__Aufgabe__
Gib den Zeitungsartikel von „# taz.de -- Israels“ bis einschließlich „Angriff bisher nicht.“ wieder und tausche dabei „Drohne“ gegen „Rakete“ aus.

__Textausschnitt__
============================================================
# taz.de -- Israels Taktik der gezielten Tötungen: Vergeltung für jeden Angriff
       
       > Diejenigen zu töten, die Terror gegen Israelis planen und ausführen, ist
       > keine neue Taktik. Zahlt Israel dafür langfristig einen zu hohen Preis?
       
 (IMG) Bild: Der Sarg von Hamas-Führer Saleh al-Arouri wird durch Beirut getragen, 4. Januar 2023
       
       Noch sind die genauen Umstände des Todes von Salah al-Aruri am Dienstag im
       Süden der libanesischen Hauptstadt Beirut nicht geklärt. Doch bezweifelt
       kaum jemand, dass Israel für das Attentat verantwortlich ist. Die Nummer
       zwei der Hamas-Führung sei bei einem „hinterhältigen israelischen Angriff“
       gestorben, erklärte Hisbollah-Chef Hassan Nasrallah bei einer Rede am
       Mittwoch. Bekannt hat sich Israel zu dem mutmaßlich per Drohne erfolgten
       Angriff bisher nicht.
============================================================
__Gegebene Daten__
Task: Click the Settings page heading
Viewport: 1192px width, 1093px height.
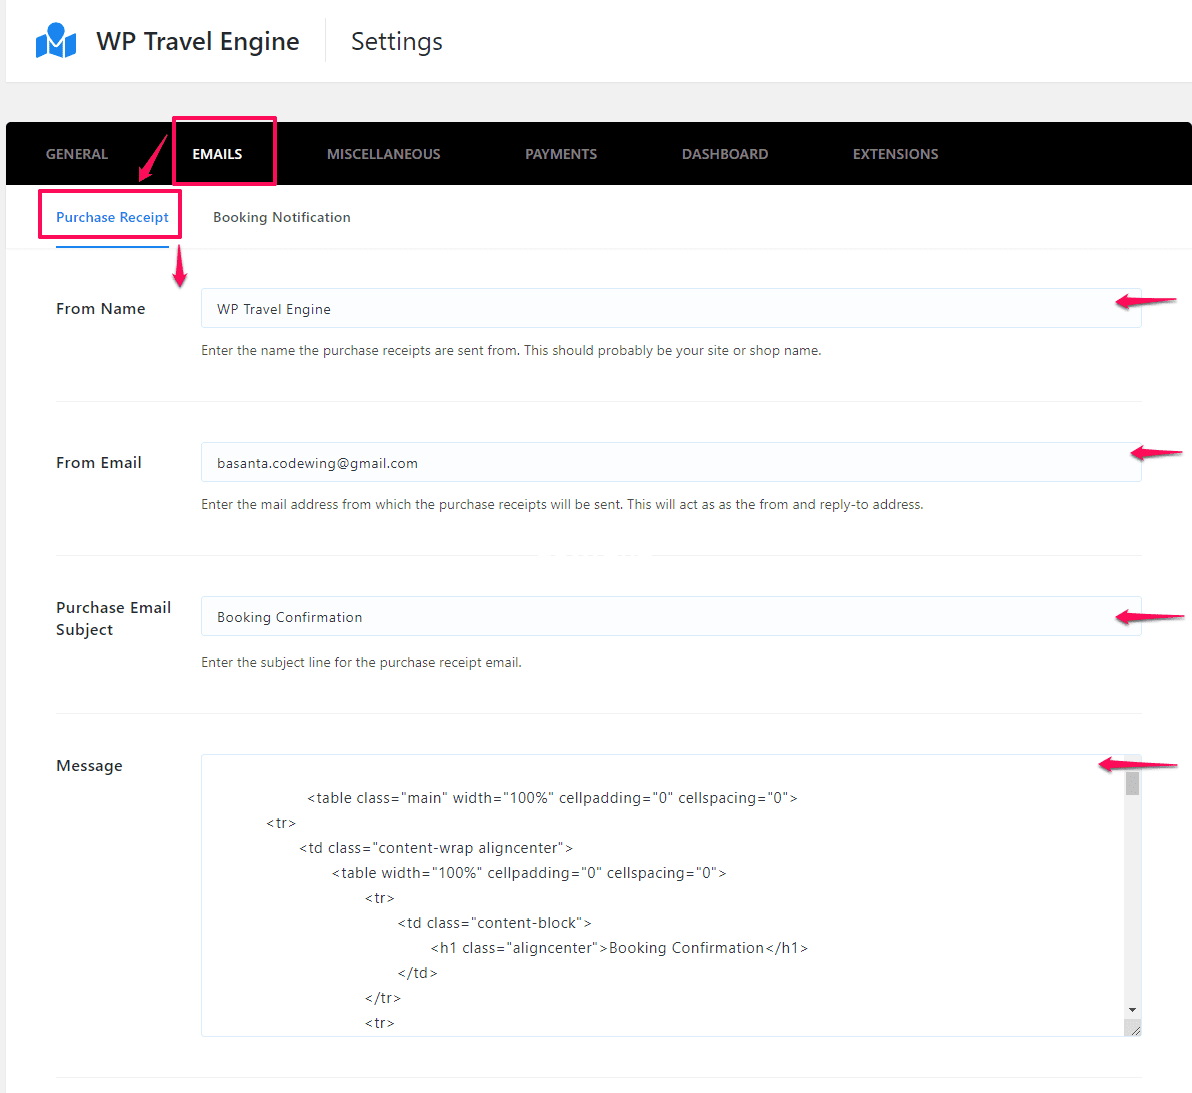Action: point(397,41)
============================================================
__Antwort__
# taz.de -- Israels Taktik der gezielten Tötungen: Vergeltung für jeden Angriff
       
       > Diejenigen zu töten, die Terror gegen Israelis planen und ausführen, ist
       > keine neue Taktik. Zahlt Israel dafür langfristig einen zu hohen Preis?
       
 (IMG) Bild: Der Sarg von Hamas-Führer Saleh al-Arouri wird durch Beirut getragen, 4. Januar 2023
       
       Noch sind die genauen Umstände des Todes von Salah al-Aruri am Dienstag im
       Süden der libanesischen Hauptstadt Beirut nicht geklärt. Doch bezweifelt
       kaum jemand, dass Israel für das Attentat verantwortlich ist. Die Nummer
       zwei der Hamas-Führung sei bei einem „hinterhältigen israelischen Angriff“
       gestorben, erklärte Hisbollah-Chef Hassan Nasrallah bei einer Rede am
       Mittwoch. Bekannt hat sich Israel zu dem mutmaßlich per Rakete erfolgten
       Angriff bisher nicht.